The homicide data also caution against viewing the past with rosy spectacles — there was nothing peaceful at all about the first third of the 20th century. Declinists who long for better times in the past seem to latch onto a fleeting period of rest and prosperity. That’s fine, as far as worshipping one period over another goes. However, we should not think that we can easily maintain that level, whether through individual choice or institutional incentives, as oscillations and limit cycles appear to be the rule rather than the exception. We should aim instead to have a somewhat low level of Bad Things, with low-amplitude fluctuations, and not let the mere existence of waxing and waning cause us hysteria.
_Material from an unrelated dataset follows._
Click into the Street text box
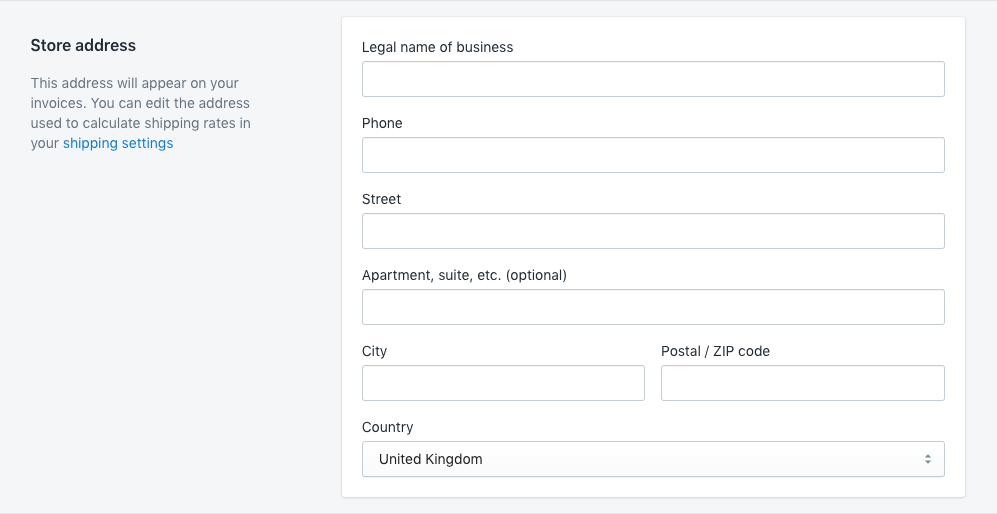Image resolution: width=997 pixels, height=514 pixels. pos(653,231)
What about the intersection of sex and violence — how have forcible rape rates changed over time? Again we turn to BJS data, although they do not go back nearly as far as homicide data, the earliest year being 1960. After retrieving data from this page, looking at the entire United States, forcible rape rate, from 1960 to 2006, I put them into a simple graph:
There are only two trends here: an increase from 1963 to 1992, and a decrease afterward. In fact, the two trends look pretty linear on first glance. The slope of the increasing trend is about +1.11, and the slope of the decreasing trend is about -0.85, confirming the hunch that the decline of civilization snowballs more quickly than its restoration proceeds. As with homicide, Boomers and Gen X-ers cannot complain about rape epidemics in recent generations. This is particularly true for the Boomers and Gen X-ers who manufactured and continue to prop up the myth of the campus rape crisis.
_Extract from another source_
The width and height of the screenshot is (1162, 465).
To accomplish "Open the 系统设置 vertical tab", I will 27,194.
The BJS also has an index of “violent crime” that includes murder and non-negligent manslaughter, forcible rape, robbery, and aggravated assault. I used the same search function as for the rape rate graph, and the trends for this general violent crime rate look the same as the rape rate trends, so I won’t include the graph. In brief, there’s an increase from 1962 to 1991, and a decrease afterward.
As in the case of sluttiness, using popular culture as a means of taking civilization’s pulse is highly unreliable. Before, we saw that slutty behavior has been decreasing even as perceived slutty appearances have been increasing. Here, we see that violent crime has been decreasing even as video games, movies, and TV shows have become increasingly violent. To pick just one example, gangsta rap was invisible during the 1980s and only became popular when Dr. Dre’s album The Chronic came out in 1992, drawing ever larger audiences throughout the 1990s — at the very time when violent crime was falling.
I don’t believe that trends in real behavior and in popular culture are causally related in an inverse way either — just that they are independent of each other. Cycles of fashion in the cultural realm are self-contained, and oscillations and limit cycles in real behavior are also self-contained, at least to a first approximation. I’ve read posts at Cognitive Daily that exposure to violent video games (and perhaps TV shows?) desensitizes people to violence within controlled, experimental laboratory settings, and that is an interesting finding. However, in examining the world outside of the lab, violent media cannot hope to account for even a trivial share of the variance across time in violent behavior.